そして let me get this straight が整理するのは、相手の説明です。話が入り組んでいる、あるいは辻褄が合わない。その乱れを並べ直すのだから、整理が必要になった原因は相手の側にある、という前提が言外に置かれます。三つの中でこの表現だけが追及に転びやすいのは、ここに理由があります。
劇中のチョウは、聴取の相手に対して三つ目を選びました。取り調べという場面では、整理の責任を相手側に置くのが自然です。一方で、上司に予定を確認するときに同じ言い方をすると、少し尖って響くことがあります。その場では一つ目や二つ目のほうが収まりがよくなります。

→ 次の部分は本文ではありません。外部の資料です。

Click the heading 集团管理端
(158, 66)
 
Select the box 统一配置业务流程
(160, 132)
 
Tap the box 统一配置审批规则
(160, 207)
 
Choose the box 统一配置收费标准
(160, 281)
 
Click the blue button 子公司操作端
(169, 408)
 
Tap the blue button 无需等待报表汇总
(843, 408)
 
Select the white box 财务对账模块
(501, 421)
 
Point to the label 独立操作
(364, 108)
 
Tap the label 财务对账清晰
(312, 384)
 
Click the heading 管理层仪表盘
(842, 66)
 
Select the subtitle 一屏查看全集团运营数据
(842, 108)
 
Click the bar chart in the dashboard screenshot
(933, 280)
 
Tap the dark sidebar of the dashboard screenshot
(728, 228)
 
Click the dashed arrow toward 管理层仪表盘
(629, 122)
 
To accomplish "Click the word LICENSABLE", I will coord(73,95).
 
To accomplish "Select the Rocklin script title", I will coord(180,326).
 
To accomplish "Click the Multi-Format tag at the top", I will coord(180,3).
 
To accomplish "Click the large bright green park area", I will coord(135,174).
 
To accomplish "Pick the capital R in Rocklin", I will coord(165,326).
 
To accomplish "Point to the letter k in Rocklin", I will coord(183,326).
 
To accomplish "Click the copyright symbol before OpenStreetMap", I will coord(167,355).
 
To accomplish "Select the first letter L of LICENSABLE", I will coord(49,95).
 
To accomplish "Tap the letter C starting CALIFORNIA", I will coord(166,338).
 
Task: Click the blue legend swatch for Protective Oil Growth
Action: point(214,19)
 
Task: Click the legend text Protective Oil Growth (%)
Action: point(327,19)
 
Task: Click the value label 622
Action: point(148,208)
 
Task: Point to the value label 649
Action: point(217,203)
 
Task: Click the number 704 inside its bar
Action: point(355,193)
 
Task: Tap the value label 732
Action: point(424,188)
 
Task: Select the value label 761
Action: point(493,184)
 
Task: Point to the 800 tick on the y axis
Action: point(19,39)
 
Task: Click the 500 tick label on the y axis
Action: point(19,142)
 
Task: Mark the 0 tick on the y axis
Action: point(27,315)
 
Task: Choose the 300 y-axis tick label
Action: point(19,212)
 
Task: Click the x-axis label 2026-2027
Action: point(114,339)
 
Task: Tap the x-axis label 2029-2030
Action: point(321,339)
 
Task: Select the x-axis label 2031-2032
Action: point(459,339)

同じ確認でも、誰の言葉を整えるのか。そこを意識すると、三つの入口は自然と選び分けられるようになります。
まとめ|散らばった話を、一列に
let me get this straight は、入り組んだ話を自分の言葉で並べ直し、相手に突き合わせる前置きでした。straight という語が持つ乱れのなさが、そのまま表現の機能になっています。
会議で変更点をそろえるとき、聞いた話の辻褄が合わないとき、あるいは相手の言い分をあえて復唱してみせたいとき。語尾を疑問形にするか言い切るかで、確認にも追及にも姿を変えます。
乱闘の現場を名前と役割に分けて並べ直したチョウと、その束を横から崩していったジェーン。整理という仕事がどれだけ骨の折れるものか、静かに伝わってくる場面でした。